Please repeat, exactly as written, every line from the one containing "Add step below the Recurrence node" through the last line of the records, both included, and leave out any pictures.

Exercise input START

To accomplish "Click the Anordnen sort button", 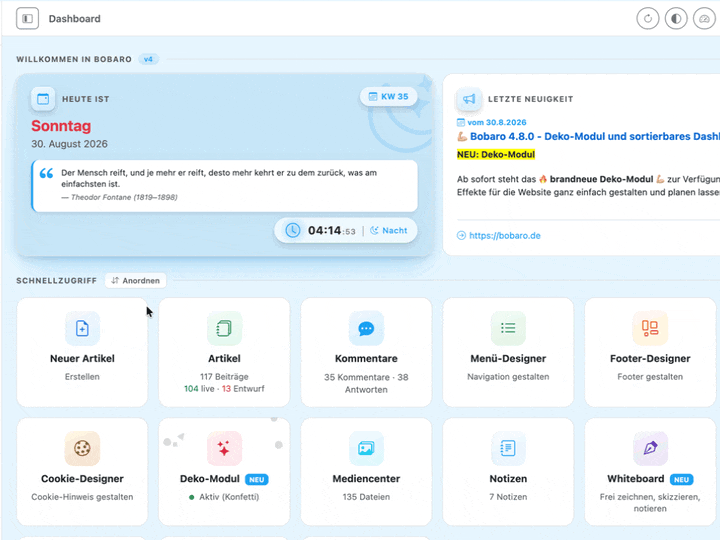I will click(135, 281).
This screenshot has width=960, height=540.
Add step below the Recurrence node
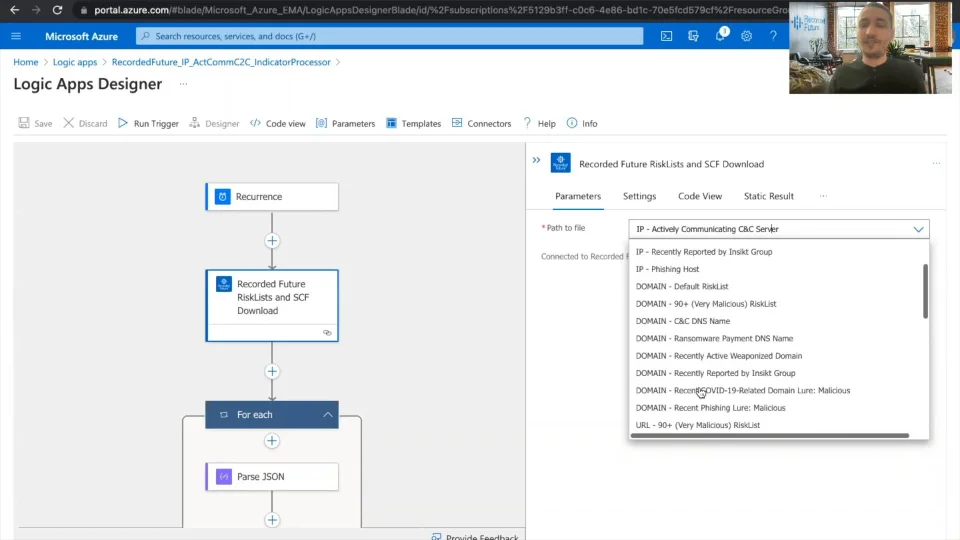pos(272,240)
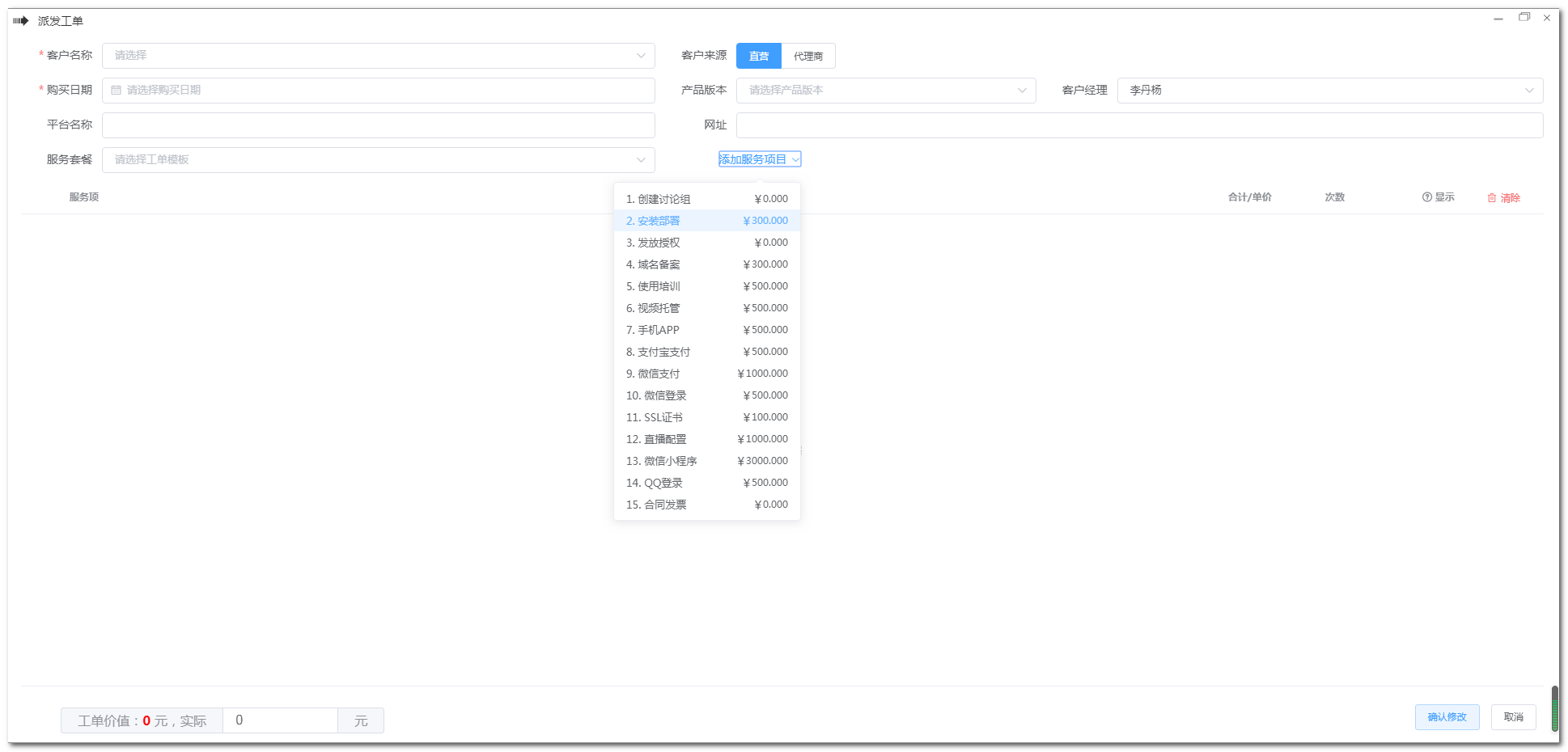1568x752 pixels.
Task: Open the 产品版本 dropdown
Action: pyautogui.click(x=886, y=91)
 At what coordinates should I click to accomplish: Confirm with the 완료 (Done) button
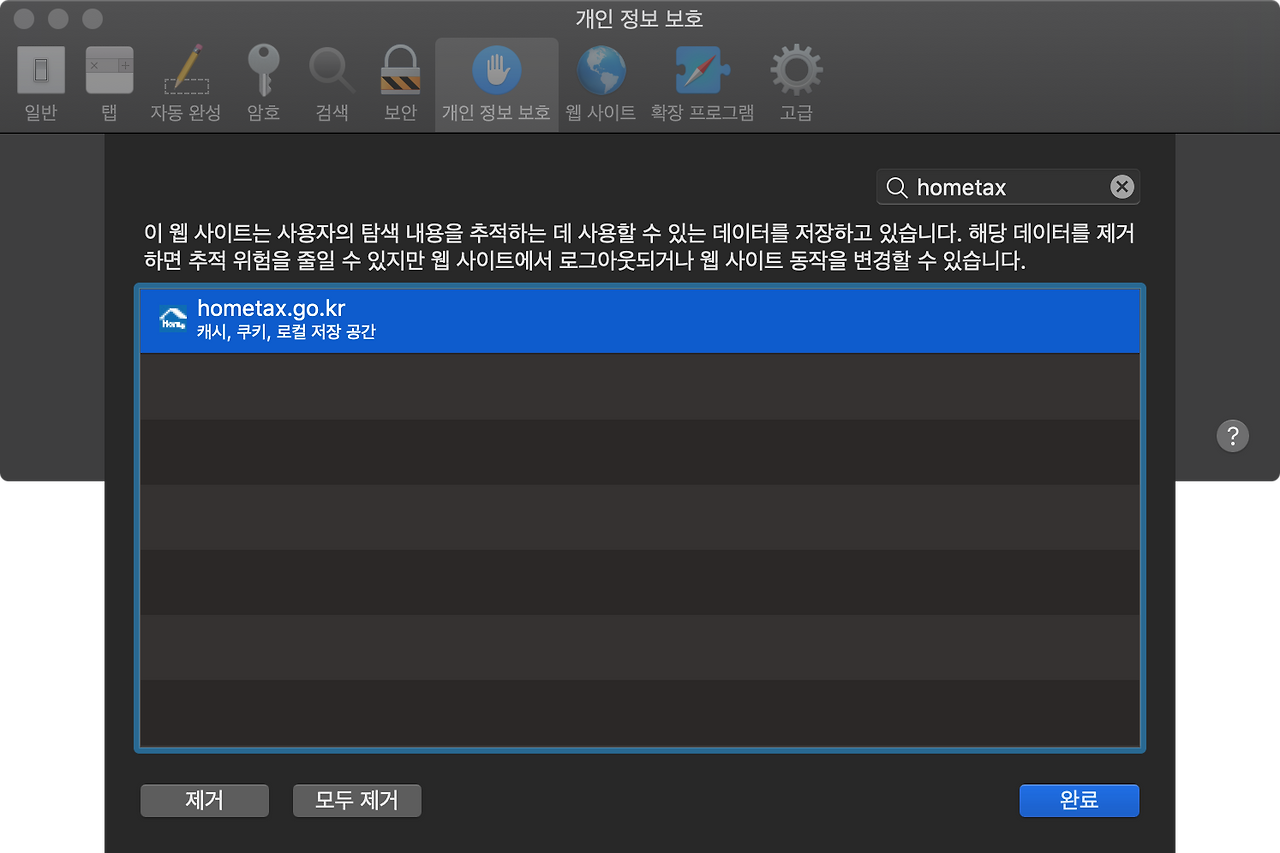1079,800
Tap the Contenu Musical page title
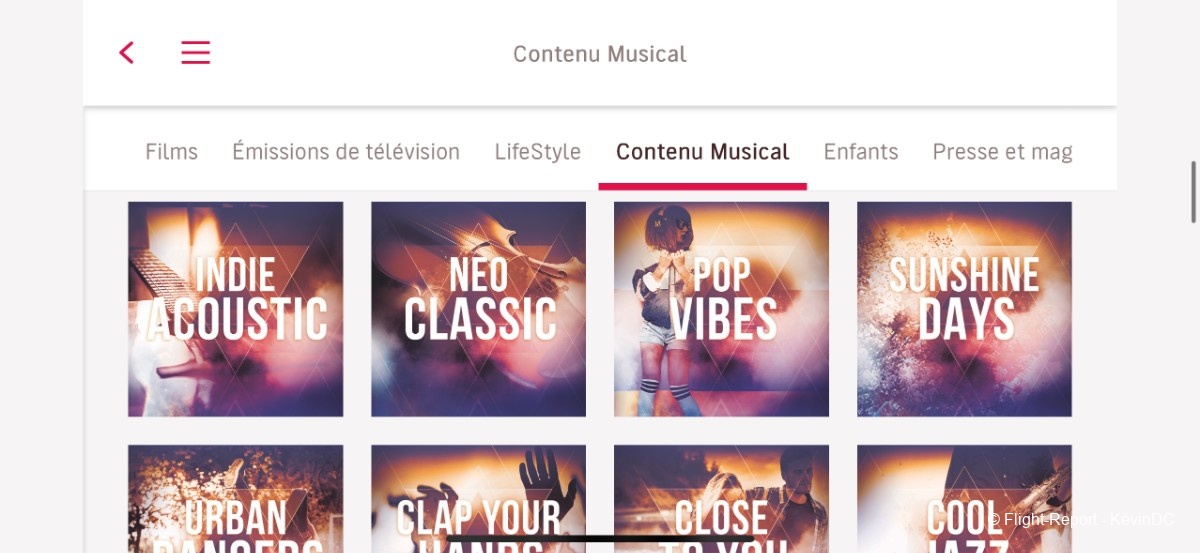This screenshot has height=553, width=1200. (600, 54)
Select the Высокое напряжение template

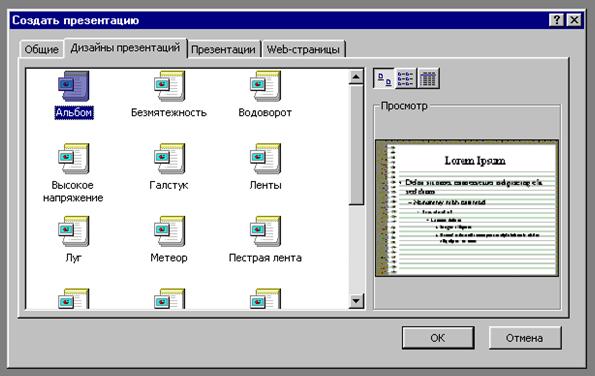pos(74,159)
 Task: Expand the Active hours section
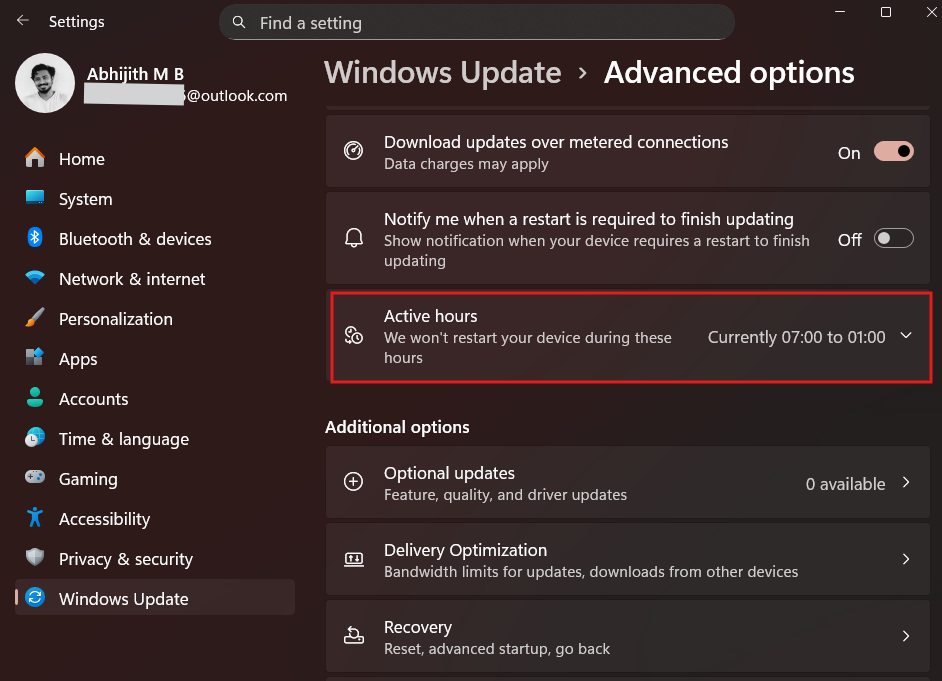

Exercise input END

- **Answer to the problem**:
Add step below the Recurrence node
pos(272,240)
1568x752 pixels.
Task: Open the 产品版本 dropdown
Action: pyautogui.click(x=886, y=91)
 At what coordinates should I click to accomplish: Confirm with the 완료 (Done) button
1079,800
Tap the Contenu Musical page title
This screenshot has height=553, width=1200. (600, 54)
Select the Высокое напряжение template

pos(74,159)
 Task: Expand the Active hours section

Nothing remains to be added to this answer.